Amid COVID-19 pandemic and the major disruption that has brought within industries, North Club issued a report highlighting the challenges arising when trading to the People’s Republic of China (PRC).
To begin with, Chinese authorities have introduced a COVID-19 protocol for ships arriving at PRC ports, as two of the key components of this protocol are the following:
- Confirmed or suspected COVID-19 onboard
If a crew member tests positive or has symptoms of COVID-19 prior to arriving at a PRC port, this must be
reported. The vessel may be denied permission to enter Chinese waters until the affected crew has been
disembarked.

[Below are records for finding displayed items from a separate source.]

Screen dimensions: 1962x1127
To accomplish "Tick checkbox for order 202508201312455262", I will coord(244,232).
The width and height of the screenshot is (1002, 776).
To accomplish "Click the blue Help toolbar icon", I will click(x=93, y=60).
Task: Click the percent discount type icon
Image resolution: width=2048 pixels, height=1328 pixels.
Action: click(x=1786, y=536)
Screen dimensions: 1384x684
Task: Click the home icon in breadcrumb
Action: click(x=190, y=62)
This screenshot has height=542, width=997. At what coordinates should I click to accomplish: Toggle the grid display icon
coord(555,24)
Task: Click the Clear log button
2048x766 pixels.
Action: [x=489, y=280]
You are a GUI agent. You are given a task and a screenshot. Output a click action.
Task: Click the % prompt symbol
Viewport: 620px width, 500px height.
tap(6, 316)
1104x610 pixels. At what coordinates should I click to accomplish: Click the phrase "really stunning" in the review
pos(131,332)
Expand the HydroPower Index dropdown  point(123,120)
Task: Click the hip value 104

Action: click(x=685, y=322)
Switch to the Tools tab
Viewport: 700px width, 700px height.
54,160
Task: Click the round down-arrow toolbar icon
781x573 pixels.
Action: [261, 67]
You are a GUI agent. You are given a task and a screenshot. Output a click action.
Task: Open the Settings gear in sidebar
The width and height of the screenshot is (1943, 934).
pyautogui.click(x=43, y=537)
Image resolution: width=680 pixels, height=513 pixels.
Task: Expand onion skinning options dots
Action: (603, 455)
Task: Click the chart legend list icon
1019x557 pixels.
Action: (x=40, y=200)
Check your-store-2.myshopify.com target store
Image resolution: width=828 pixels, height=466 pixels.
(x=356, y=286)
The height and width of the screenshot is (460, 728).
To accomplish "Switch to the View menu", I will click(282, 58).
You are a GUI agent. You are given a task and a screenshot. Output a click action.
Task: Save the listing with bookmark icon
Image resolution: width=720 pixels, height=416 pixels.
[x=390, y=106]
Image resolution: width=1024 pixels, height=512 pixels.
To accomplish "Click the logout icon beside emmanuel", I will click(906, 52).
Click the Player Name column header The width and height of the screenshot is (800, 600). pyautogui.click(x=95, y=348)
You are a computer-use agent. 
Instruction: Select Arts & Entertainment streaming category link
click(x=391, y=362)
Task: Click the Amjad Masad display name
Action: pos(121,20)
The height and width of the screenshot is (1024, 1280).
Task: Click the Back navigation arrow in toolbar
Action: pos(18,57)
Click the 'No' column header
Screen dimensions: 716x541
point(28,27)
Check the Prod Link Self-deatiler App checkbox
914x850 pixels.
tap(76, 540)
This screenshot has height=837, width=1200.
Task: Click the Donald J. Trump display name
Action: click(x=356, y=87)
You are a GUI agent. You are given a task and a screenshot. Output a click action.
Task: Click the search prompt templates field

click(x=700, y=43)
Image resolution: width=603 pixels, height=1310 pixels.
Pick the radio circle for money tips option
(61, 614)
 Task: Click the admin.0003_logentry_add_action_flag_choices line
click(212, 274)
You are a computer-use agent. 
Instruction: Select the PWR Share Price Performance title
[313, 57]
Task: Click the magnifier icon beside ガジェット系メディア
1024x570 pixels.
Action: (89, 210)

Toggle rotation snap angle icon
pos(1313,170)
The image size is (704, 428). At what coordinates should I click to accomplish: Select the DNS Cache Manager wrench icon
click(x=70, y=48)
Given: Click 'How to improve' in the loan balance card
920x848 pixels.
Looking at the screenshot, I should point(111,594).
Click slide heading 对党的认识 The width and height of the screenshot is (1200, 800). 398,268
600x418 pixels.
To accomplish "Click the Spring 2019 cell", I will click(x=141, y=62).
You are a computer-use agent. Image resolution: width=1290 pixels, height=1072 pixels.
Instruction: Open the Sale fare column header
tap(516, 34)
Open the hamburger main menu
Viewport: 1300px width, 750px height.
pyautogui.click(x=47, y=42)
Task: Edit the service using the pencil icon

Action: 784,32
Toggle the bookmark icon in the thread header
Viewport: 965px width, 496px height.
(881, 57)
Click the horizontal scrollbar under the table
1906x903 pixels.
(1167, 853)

If the ship is allowed to proceed to port, quarantine awaits.
- The 14-day rule
All crewmembers who have joined the vessel within 14 days of arrival at a PRC port must be tested for COVID-19 upon arrival. For example, should a vessel divert to the Philippines for a crew change before arrival at a PRC port, the new crew are likely to be tested on arrival.
The authorities’ reaction to a positive test can differ from port to port but it is common for affected crew to be placed under quarantine ashore at the Member’s expense. Additionally, the vessel is likely to be placed in quarantine for a period of at least 14 days.
…as North Club stated.
Cargo Operations Under Quarantine
When it comes to cargo trading onboard a quarantined vessel, such operations might be permitted depending on the cargo and the port. Although, authorities may decide to suspend cargo operations at all.
It may also be required the quarantine of any shoreside personnel (including stevedores) that have boarded the vessel or had contact with the crew.
In fact, this quarantine is for a minimum period of 14 days, which is at Member’s expense. There may also be a requirement that the vessel remains at the berth, incurring a daily charge, rather than proceeding to an anchorage.
To remind, until recently it has not been possible to conduct crew changes in PRC.
However, Chinese authorities have now moved to allow crew changes, subject to certain restrictions.
To be specific, crew changes are permitted at Dalian, Tianjin, Qingdao, Shanghai, Ningbo, Fuzhou, Xiamen, Guangzhou, Shenzhen and Haikou, subject to the following general conditions:
- Comply with Chinese entry regulations during the epidemic period
- Acquire a valid departure travel ticket
- Point to point transfer from disembarkation point to outbound travel point must be in place; the shipping company is required to rent a vehicle to transfer the foreign crew from the disembarking point to the outbound gate point directly within the same city, or to embark another outbound ship directly once disembarking without any further stay in China
- Vessel must arrive in PRC more than 14 days after calling at the last non-PRC port
- No COVID-19 onboard and/or any necessary quarantine period served
- Crew’s health condition record in the last 14 days is normal and the vessel is cleared of customs & quarantine
- Crew must test negative by nucleic acid testing before disembarkation is allowed.
In case that a disembarking crewmember tests positive, crew change operations will be suspended for 15 days if a shipping company has five positive tests and 30 days for 10 positive tests.
In the event of more than 10 positive tests, crew change operations by the shipping company will be suspended until reassessment by the relevant authorities.
Delays and cargo delivery issues
In light of the outbreak, there are significant delays which may further arise cargo issues.
Specifically, there are reported cases, where vessels have been compelled to discharge all of its cargo in one port when the bills of lading call for multi-port discharge.
This raises a risk of a claim for delivery at the wrong port or misdelivery, which is outside the scope of International Group standard P&I cover.
In the absence of an express requirement under a charterparty, a carrier cannot be compelled to deliver at a port other than one named in the governing bill of lading.
As North suggests, one solution is to retrieve all original sets of the bills of lading and to switch them for replacement bills of lading which name the new discharge port. A carrier will often want a letter of indemnity in return for agreeing to switch bills.
While, another common commercial solution is for the carrier to accept a letter of indemnity on standard International Group form for requests to delivery cargo at a port other than that stated in the bill of lading.